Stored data
----------

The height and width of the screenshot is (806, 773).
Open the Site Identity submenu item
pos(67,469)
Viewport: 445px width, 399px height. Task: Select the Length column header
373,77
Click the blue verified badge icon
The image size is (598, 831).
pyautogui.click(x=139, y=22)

----------

Task instructions
Every line of the data above should be copied exactly.

Result of the task
The height and width of the screenshot is (806, 773).
Open the Site Identity submenu item
pos(67,469)
Viewport: 445px width, 399px height. Task: Select the Length column header
373,77
Click the blue verified badge icon
The image size is (598, 831).
pyautogui.click(x=139, y=22)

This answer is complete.